Mais aujourd'hui, tout en douceur, et malgré les nombreux obstacles toujours en place, le Neguev revit.

En quarante-trois d'existence, l'université de Beer-Sheva, où étudient presque tous les jeunes membres d'Ayalim vivant à Ashalim, est devenue l'un des principaux pôles d'attraction de la région.

Un immeuble de Beer-Sheva, remontant aux années 1950, aujourd'hui occupé par les étudiants de l'université Ben-Gourion © Raphaël Czarny

Du coup, les loyers explosent, alors même que les immeubles occupés par les étudiants sont justement ceux construits à la va-vite pour accueillir, dans les années 1950, les nouveaux immigrants. Le prix du mètre carré à la location se rapproche dangereusement de celui de Tel-Aviv. Or la flambée de l'immobilier est l'une des causes de la protestation sociale de l'été 2011 –la «révolte des tentes».

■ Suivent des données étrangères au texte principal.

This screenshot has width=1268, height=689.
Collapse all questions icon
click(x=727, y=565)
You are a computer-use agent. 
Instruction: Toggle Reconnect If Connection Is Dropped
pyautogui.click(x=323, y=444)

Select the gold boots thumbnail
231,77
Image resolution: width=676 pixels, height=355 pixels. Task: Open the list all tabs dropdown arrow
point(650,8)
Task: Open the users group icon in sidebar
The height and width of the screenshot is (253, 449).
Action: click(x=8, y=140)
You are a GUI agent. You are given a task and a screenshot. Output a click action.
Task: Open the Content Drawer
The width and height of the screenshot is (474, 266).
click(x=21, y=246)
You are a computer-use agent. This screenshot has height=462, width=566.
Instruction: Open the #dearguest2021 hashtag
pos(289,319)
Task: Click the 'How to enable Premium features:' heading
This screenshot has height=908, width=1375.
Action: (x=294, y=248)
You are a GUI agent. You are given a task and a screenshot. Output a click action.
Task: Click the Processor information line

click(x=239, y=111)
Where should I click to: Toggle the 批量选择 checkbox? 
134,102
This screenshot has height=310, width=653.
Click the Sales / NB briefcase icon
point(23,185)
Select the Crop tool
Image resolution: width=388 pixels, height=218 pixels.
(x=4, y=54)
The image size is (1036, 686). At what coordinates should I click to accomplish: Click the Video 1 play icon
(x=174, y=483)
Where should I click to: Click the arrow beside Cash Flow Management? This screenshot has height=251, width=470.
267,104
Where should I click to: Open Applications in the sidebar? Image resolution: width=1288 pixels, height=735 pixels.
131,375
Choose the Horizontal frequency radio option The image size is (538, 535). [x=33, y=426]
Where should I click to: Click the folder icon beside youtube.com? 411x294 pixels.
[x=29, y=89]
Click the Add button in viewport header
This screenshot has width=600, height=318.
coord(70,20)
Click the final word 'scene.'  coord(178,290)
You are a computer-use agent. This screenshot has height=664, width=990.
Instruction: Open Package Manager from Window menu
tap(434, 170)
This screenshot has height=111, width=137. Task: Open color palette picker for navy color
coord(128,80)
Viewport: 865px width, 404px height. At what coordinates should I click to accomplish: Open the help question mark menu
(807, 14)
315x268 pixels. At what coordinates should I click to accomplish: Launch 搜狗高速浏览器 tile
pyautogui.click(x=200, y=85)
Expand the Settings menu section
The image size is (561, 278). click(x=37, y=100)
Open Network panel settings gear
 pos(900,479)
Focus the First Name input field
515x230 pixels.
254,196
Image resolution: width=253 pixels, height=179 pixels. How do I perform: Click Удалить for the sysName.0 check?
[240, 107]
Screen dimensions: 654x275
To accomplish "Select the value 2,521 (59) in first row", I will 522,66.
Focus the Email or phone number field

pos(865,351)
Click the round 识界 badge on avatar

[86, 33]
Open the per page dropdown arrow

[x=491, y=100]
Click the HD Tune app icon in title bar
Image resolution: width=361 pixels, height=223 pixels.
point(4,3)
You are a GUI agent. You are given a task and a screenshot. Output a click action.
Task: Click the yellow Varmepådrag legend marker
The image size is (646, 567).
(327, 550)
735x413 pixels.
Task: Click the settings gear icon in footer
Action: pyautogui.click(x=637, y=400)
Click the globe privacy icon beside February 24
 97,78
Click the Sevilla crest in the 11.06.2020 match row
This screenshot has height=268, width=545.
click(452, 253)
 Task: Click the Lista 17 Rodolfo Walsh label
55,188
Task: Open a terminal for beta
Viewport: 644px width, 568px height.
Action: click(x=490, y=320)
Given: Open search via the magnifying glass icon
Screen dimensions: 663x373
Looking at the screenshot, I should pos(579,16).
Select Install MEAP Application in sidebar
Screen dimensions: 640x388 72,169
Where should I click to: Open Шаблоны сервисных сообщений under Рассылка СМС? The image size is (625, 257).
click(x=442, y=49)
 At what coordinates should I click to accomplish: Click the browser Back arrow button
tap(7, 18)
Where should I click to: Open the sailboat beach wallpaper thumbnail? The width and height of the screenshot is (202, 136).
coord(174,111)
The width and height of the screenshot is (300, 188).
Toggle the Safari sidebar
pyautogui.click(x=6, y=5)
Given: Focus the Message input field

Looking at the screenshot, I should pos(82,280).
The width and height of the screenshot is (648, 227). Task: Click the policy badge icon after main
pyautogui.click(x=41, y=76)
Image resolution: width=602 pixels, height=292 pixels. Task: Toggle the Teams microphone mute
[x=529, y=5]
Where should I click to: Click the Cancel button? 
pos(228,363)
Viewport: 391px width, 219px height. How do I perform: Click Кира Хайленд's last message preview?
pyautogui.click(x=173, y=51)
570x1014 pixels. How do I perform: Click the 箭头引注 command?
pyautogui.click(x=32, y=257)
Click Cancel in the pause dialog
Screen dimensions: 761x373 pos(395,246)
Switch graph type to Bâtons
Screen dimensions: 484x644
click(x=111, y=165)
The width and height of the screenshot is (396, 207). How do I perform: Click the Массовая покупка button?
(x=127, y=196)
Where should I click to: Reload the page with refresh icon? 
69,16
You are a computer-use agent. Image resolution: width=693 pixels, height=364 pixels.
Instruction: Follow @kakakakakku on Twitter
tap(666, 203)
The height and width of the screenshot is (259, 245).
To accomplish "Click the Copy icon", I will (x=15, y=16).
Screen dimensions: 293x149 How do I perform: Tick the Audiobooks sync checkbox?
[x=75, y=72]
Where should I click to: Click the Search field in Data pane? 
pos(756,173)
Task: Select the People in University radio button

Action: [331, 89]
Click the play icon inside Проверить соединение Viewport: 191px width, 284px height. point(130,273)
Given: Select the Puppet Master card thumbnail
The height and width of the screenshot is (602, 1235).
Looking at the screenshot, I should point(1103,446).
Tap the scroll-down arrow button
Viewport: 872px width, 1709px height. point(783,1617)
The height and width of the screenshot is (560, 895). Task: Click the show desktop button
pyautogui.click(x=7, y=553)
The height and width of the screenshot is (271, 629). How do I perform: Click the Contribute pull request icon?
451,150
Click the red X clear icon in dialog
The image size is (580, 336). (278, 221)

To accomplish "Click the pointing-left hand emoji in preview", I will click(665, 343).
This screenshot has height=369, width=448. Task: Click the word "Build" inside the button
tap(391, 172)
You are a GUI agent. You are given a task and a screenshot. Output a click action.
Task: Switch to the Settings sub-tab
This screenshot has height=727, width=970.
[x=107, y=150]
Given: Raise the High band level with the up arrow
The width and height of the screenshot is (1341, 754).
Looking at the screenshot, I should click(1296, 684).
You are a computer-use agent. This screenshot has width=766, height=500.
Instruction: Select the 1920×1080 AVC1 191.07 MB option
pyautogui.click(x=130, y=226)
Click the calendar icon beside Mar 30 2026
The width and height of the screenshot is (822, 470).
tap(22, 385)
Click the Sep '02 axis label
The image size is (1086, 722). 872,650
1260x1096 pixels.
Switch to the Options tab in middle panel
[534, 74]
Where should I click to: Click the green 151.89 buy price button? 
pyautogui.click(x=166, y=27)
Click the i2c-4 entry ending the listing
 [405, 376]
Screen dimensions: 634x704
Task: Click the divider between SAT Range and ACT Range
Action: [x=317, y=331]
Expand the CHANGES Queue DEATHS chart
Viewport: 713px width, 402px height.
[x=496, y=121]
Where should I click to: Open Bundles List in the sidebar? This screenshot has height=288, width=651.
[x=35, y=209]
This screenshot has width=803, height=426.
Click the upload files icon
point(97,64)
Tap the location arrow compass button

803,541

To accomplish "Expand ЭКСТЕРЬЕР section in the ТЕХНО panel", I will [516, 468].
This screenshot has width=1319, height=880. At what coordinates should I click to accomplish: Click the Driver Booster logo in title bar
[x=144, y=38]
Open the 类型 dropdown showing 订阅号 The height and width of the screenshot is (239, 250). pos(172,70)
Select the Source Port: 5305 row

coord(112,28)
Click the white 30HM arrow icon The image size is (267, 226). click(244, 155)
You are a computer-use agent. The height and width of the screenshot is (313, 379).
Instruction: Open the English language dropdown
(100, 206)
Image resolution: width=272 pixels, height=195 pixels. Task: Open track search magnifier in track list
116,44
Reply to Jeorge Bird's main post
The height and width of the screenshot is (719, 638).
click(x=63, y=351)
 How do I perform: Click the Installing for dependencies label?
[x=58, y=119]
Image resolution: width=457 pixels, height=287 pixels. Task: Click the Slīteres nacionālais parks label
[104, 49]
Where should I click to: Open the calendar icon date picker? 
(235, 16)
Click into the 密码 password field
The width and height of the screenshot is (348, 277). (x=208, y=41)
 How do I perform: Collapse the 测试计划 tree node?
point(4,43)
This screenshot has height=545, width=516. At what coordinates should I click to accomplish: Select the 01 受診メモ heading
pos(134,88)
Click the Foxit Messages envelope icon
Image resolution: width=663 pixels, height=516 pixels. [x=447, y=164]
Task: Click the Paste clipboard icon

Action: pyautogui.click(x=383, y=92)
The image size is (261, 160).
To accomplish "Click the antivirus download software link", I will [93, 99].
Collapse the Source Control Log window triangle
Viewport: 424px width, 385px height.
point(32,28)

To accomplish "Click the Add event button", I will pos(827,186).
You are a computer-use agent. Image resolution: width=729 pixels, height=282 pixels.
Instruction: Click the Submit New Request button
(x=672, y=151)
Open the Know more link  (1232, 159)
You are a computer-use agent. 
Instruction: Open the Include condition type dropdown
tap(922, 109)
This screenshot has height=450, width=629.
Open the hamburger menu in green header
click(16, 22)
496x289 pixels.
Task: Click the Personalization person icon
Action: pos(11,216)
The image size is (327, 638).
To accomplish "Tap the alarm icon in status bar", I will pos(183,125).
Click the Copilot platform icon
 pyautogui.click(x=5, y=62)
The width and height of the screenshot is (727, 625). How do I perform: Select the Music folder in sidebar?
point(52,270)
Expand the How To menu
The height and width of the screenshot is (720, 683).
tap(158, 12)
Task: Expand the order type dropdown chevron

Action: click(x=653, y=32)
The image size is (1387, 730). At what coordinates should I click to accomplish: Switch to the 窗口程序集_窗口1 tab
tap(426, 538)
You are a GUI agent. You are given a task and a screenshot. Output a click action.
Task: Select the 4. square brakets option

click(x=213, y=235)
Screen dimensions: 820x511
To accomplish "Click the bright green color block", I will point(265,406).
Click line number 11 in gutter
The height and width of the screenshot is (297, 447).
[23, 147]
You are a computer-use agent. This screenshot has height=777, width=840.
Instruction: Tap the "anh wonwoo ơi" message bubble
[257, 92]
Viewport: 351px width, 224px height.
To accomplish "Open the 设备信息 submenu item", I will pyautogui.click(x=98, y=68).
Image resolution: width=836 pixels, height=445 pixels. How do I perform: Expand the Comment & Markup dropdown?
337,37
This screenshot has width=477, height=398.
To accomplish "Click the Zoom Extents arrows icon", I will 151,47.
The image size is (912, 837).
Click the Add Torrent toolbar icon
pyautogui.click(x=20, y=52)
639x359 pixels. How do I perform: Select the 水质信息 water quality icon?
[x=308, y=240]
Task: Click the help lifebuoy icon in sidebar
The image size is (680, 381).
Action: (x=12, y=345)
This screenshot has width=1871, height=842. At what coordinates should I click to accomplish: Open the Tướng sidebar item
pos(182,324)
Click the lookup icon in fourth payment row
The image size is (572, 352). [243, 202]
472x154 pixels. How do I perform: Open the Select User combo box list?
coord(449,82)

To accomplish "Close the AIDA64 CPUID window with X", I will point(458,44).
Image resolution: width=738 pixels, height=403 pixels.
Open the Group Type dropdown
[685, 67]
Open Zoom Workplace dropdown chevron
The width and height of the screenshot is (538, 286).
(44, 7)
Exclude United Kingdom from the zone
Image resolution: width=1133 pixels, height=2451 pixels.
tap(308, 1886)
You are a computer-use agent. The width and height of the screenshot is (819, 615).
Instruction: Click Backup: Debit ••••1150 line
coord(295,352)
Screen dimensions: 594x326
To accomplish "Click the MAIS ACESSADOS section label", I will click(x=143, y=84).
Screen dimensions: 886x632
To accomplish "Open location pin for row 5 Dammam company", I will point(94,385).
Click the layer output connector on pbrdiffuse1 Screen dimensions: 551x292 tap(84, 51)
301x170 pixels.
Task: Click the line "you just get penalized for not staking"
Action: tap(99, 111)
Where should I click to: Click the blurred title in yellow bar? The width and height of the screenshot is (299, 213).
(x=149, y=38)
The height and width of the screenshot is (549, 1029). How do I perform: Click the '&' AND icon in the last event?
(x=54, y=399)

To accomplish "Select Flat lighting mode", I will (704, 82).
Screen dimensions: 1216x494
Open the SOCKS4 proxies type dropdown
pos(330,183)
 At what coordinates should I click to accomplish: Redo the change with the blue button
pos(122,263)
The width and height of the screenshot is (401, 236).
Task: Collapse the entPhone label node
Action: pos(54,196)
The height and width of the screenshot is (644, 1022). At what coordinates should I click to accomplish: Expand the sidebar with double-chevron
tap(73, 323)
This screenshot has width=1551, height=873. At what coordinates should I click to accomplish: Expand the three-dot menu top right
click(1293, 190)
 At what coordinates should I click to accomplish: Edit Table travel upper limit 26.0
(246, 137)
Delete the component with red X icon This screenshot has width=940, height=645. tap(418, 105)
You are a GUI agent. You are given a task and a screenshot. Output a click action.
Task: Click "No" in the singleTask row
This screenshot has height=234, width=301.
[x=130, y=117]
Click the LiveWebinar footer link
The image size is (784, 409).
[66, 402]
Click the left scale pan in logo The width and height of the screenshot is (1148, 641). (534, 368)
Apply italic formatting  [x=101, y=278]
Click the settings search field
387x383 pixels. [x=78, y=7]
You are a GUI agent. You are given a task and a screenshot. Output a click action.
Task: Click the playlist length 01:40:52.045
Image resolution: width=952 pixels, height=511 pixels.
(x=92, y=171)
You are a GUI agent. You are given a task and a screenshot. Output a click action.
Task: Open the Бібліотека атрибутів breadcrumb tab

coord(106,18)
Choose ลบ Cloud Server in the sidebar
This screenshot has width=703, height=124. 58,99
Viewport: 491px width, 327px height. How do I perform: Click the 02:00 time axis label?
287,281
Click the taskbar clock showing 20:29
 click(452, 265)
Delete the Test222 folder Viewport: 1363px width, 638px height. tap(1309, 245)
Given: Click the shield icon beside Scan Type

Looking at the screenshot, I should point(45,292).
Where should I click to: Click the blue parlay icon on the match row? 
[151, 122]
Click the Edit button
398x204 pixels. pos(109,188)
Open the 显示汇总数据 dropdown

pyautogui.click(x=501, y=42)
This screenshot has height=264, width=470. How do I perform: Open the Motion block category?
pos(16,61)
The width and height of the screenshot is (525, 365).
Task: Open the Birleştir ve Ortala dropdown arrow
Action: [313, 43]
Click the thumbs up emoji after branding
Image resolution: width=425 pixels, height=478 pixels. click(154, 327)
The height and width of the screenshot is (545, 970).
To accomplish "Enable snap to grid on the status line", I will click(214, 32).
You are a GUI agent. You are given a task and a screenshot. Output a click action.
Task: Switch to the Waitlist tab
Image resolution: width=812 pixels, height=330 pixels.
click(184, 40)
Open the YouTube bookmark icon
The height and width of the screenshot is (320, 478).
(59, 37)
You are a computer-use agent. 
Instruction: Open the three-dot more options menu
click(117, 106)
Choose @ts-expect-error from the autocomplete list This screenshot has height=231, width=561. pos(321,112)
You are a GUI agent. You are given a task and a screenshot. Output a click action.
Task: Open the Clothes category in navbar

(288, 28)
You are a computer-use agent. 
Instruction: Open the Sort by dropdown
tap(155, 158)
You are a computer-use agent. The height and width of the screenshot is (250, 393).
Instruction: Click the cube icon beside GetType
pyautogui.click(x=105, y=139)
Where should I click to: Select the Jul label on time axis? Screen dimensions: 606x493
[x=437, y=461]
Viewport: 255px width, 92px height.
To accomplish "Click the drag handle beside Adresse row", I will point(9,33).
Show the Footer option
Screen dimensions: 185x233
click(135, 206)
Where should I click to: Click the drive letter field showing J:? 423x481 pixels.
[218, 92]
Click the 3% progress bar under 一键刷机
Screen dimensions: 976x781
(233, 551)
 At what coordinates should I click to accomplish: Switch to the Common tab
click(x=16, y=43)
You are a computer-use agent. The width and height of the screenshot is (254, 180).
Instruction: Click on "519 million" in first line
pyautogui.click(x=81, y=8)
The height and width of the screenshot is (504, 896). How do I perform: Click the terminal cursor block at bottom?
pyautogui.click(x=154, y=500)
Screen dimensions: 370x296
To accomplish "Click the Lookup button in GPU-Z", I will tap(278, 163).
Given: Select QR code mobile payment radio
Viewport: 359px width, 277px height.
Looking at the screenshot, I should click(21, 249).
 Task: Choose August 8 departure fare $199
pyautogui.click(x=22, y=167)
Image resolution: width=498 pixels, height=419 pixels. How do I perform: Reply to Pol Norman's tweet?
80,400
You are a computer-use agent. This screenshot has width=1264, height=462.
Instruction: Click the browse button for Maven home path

Cette inflation est aussi l'une des raisons qui poussent certains étudiants à venir habiter à Ashalim. Ici, le loyer est fixe, que le logement soit un mobil-home ou une maison en dur: 1.000 shqalim par mois pour un célibataire, 600 shqalim pour un couple. Une carte annuelle de transport routier est offerte à tous les membres, et le village est relié à Beer-Sheva par une ligne d'autobus.

Le soir, un autocar est même réservé exclusivement aux étudiants de Kfar Adiel, et fait la liaison directe entre l'Université de Beer-Sheva et le village. Sans parler des règles tacites du partage: à Kfar Adiel, il est fréquent de faire le tour des maisons pour aller d'un repas à l'autre.

Des loyers fixes

Le projet à long terme de l'association Ayalim est d'accentuer le développement des régions périphériques, en multipliant les implantations communautaires.

Pour Lex, «des liens se créent entre les membres de l'association: on vit ensemble, et on fait des choses ensemble. La dynamique de groupe est très importante, tant au plan social qu'individuel: on est heureux ici. Et on a envie de continuer à vivre ensemble après les études, après avoir quitté l'association.»

Depuis huit ans, 85% des membres d'Ayalim ont continué de s'engager hors de la structure, en fondant de nouvelles communautés, ou en renforçant des implantations déjà existantes. Certains y ont fondé des familles.

Eyran et Lex, avec d'autres camarades d'Ashalim pensent partir renforcer un village au nord-ouest d'Arad, Amassa. Amassa est situé sur la dernière colline des monts de Judée, à l'intersection avec le désert de Judée et le désert du Neguev.

Ce village peuplé par quinze familles, dont quelques juifs messianiques, est particulièrement faible au plan social et économique. Ses habitants se montrent très désireux de voir arriver ces jeunes pionniers.

Ben-Gourion disait:

«Le Neguev offre la plus grande des opportunités: celle de tout accomplir à partir de rien.»

Les habitants d'Ashalim recherchent des fonds pour obtenir un service de transport gratuit entre Amassa et Jérusalem, au moins pour un an. A quelques kilomètres d'Ashalim, quelques caravanes et le drapeau d'Israël marquent l’éclosion d'un autre village; les implantations en hébreu, sont très symboliquement nommés «gar'in»: la graine.